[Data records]
================================

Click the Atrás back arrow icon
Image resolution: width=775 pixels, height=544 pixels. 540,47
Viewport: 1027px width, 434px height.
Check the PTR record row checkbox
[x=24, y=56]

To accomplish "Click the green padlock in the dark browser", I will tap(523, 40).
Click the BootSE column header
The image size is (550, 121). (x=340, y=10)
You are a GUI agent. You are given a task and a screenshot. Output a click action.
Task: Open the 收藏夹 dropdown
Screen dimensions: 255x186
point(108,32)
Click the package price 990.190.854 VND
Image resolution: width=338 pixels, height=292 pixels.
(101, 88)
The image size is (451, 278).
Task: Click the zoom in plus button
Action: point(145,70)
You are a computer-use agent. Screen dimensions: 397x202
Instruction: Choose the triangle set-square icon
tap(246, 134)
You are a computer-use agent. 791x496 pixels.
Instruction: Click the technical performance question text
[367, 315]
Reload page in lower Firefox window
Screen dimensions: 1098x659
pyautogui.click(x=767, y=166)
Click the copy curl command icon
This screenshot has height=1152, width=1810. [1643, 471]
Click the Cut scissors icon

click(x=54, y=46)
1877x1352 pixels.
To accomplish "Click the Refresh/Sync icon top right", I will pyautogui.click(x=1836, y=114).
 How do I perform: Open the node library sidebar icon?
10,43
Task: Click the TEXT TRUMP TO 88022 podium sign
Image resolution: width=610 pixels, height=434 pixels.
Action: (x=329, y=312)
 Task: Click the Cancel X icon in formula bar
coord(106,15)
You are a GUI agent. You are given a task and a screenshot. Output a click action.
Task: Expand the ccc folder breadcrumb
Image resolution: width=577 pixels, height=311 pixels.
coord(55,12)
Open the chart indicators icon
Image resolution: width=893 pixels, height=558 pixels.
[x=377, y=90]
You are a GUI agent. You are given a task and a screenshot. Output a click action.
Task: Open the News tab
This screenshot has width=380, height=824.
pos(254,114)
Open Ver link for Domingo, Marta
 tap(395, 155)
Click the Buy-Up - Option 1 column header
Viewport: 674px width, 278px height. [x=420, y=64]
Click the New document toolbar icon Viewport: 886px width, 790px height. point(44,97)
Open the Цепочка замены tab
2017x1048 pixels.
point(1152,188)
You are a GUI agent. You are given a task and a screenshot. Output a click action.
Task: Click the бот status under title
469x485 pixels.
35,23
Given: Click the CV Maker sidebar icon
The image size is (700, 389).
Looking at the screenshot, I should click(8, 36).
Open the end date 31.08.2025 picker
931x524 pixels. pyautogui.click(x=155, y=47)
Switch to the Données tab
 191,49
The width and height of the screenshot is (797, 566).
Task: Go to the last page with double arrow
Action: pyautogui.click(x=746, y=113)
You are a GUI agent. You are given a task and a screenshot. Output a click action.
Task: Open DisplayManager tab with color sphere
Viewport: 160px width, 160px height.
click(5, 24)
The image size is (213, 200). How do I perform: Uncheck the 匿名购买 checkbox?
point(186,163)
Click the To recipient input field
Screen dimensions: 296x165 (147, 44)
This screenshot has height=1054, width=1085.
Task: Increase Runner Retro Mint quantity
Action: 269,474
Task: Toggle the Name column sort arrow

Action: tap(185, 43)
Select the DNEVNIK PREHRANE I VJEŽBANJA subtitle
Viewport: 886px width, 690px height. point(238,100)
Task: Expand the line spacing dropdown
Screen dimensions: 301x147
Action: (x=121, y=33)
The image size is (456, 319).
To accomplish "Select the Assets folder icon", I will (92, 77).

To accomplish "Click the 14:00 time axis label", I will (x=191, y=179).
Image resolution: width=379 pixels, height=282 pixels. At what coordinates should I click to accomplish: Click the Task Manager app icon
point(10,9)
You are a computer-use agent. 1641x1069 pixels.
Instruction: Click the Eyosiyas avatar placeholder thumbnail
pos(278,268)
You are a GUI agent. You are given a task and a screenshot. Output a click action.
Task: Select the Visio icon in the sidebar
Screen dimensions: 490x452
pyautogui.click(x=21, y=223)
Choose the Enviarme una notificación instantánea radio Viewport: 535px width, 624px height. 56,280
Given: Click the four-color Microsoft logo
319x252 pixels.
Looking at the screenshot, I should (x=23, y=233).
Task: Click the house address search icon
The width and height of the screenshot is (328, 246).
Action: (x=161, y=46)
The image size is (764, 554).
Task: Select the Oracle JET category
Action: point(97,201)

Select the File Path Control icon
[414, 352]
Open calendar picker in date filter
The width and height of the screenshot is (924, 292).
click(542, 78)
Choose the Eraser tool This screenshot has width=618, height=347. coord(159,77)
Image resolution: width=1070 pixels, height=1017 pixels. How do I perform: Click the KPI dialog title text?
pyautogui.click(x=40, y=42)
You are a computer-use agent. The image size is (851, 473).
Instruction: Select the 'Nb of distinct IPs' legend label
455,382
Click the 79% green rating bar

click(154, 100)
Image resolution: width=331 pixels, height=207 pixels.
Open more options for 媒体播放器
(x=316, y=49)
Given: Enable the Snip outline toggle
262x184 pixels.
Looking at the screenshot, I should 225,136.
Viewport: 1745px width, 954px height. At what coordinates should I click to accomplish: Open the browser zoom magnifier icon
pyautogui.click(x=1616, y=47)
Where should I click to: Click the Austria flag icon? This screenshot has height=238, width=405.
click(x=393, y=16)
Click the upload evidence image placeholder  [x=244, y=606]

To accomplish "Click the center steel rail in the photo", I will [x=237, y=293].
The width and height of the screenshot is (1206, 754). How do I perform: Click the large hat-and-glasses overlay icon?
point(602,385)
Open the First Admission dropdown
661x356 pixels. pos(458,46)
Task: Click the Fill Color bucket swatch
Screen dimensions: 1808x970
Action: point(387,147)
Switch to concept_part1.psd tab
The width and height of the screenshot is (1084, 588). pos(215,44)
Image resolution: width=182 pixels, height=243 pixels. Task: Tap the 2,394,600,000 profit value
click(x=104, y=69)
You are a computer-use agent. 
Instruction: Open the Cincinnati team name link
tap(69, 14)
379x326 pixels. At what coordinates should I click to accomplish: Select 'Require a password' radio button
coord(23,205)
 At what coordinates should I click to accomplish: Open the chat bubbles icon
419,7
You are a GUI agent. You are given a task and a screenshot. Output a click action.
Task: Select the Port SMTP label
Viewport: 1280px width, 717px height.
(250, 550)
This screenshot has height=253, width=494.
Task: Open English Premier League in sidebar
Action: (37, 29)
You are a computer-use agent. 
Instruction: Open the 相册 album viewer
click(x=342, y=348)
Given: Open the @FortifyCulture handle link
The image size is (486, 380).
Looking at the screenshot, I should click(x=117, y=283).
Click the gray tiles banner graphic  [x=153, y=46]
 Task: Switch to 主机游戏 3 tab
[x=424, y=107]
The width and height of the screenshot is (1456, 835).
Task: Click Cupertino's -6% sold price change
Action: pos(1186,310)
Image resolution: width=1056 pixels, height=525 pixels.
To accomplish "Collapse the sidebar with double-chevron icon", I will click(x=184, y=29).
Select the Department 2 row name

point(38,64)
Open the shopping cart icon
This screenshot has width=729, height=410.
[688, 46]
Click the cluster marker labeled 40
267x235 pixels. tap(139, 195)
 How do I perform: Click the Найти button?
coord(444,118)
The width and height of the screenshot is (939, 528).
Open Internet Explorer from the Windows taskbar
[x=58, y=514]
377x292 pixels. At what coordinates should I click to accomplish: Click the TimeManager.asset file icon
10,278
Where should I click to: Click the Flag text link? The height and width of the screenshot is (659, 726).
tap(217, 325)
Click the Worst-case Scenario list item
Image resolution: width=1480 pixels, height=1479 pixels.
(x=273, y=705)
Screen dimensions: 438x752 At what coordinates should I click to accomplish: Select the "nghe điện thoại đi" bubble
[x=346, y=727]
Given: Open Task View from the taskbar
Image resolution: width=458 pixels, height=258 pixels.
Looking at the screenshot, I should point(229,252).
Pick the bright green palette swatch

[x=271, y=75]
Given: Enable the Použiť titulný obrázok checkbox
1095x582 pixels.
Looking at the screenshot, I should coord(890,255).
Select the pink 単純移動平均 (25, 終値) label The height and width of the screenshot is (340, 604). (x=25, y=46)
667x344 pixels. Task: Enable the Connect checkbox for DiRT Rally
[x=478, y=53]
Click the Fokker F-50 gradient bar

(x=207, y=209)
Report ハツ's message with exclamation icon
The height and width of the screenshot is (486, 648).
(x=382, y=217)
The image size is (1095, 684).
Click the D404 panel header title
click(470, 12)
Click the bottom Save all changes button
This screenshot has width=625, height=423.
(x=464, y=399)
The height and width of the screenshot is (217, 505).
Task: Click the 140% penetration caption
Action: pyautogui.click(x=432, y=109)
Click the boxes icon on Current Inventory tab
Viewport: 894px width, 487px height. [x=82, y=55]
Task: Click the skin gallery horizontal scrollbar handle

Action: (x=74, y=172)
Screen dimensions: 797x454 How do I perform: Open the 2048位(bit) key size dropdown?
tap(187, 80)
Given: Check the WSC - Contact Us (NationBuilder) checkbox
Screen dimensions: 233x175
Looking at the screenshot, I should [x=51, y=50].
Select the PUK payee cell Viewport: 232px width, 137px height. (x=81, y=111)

================================

## PROBLEM REQUIREMENTS
Pick each line holding "will" out of the entries above and return it.

## SOLUTION BELOW
To accomplish "Click the green padlock in the dark browser", I will tap(523, 40).
To accomplish "Click the Refresh/Sync icon top right", I will pyautogui.click(x=1836, y=114).
To accomplish "Select the Assets folder icon", I will (92, 77).
To accomplish "Click the 14:00 time axis label", I will (x=191, y=179).
To accomplish "Click the center steel rail in the photo", I will [x=237, y=293].
To accomplish "Collapse the sidebar with double-chevron icon", I will click(x=184, y=29).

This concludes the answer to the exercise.